Feelings Not Facts

There’s been a strange development in the study of the Jack the Ripper case in recent years. A tendency has crept in to ignore the facts, and, instead, to concentrate on feelings.

Now, to be honest, this isn’t something that is unique to the wold of ripper studies. It is there in many aspects of life. It was present throughout the Brexit debates. It has been popping up time and time again during the horrific Covid crisis. It is, I suppose, a symptom of the online world.

But it has in recent years become noticeable in the way that people discuss the Whitechapel murders.

Why argue facts when you can argue feelings?

A top hatted figure by some gas-lamps.
The Popular Image of Jack The Ripper.

JACK THE RIPPER SUSPECTS

This is particularly prevalent when people discuss their favoured suspect.

Since we do not know who Jack the Ripper was, and will probably never know, it is impossible now to prove a case against any particular suspect beyond reasonable doubt.

So any case against any suspect has to be nothing more than supposition. Little to no actual evidence on the case has survived plain and simple.

A cherished belief that a particular suspect was guilty of the crimes is not evidence, it is merely opinion. Creating a back story for a particular suspect is not stating fact, it is reciting fiction.

SUPPOSITIONS ARE NOT FACTS

However, when the promoter of a particular suspect begins to present their suppositions as established facts then they are, to say the least being disingenuous, and as they start to attract believers in their opinion, those believers will then go off and also present the suppositions as facts.

In the  majority of cases, those believers have not, and do not, do their own research, but rather swallow hook, line and sinker, the supposed “facts” put forward by a theory’s promoter, without actually going to the trouble of checking the facts.

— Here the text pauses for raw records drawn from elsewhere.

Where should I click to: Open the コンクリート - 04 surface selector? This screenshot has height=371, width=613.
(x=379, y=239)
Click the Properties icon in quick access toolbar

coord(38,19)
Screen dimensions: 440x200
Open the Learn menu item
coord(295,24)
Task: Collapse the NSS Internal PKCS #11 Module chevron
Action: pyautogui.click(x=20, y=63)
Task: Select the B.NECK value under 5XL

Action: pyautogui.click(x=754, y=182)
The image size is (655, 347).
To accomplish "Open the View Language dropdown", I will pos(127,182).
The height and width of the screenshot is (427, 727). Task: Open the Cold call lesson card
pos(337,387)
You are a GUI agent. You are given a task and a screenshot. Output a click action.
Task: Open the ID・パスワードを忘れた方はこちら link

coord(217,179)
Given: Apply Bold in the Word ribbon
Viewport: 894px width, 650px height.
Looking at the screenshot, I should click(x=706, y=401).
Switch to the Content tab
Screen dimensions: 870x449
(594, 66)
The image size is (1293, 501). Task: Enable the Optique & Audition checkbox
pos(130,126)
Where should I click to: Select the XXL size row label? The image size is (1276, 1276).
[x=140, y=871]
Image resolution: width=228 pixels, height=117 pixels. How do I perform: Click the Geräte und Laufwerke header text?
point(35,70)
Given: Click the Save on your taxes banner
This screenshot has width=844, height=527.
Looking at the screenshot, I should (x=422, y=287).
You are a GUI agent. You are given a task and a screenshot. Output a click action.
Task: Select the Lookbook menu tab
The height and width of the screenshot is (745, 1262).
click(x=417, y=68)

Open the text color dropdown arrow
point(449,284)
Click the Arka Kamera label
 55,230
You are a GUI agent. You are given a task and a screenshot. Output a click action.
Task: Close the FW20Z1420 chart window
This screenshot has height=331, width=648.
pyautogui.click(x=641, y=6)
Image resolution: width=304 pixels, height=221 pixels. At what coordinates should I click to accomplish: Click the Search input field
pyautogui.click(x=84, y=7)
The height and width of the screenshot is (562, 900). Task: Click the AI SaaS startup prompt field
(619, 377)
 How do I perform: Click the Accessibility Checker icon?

Thanks to social media, these “facts” then get spouted on Facebook and Twitter, and get read by people who have delved into the case and who have studied the original source documents.

CONFRONTED BY FACTS

Of course, they then highlight the flaws in the case against that particular suspect, at which point, something very intriguing often happens.

Those who were convinced that that particular suspect was without doubt Jack the Ripper, often based on an argument they’ve read on a Facebook page or have seen in a YouTube video, are unable to counter with facts, because they haven’t actually studied the facts.

So instead, they accuse the detractors of their suspect of being ill-informed or stupid, or, they accuse them of not wanting to solve the case because they wouldn’t be able to make money from it. And, having done so, they just go on spouting the opinions of a particular theory’s promoter and presenting suppositions as facts.

And, sadly, as is the case with so many things in the present age, it is often the ones that shout the loudest who get heard the most.

But, as the saying goes, you are entitled to your own opinions and views, but you are not entitled to your own facts.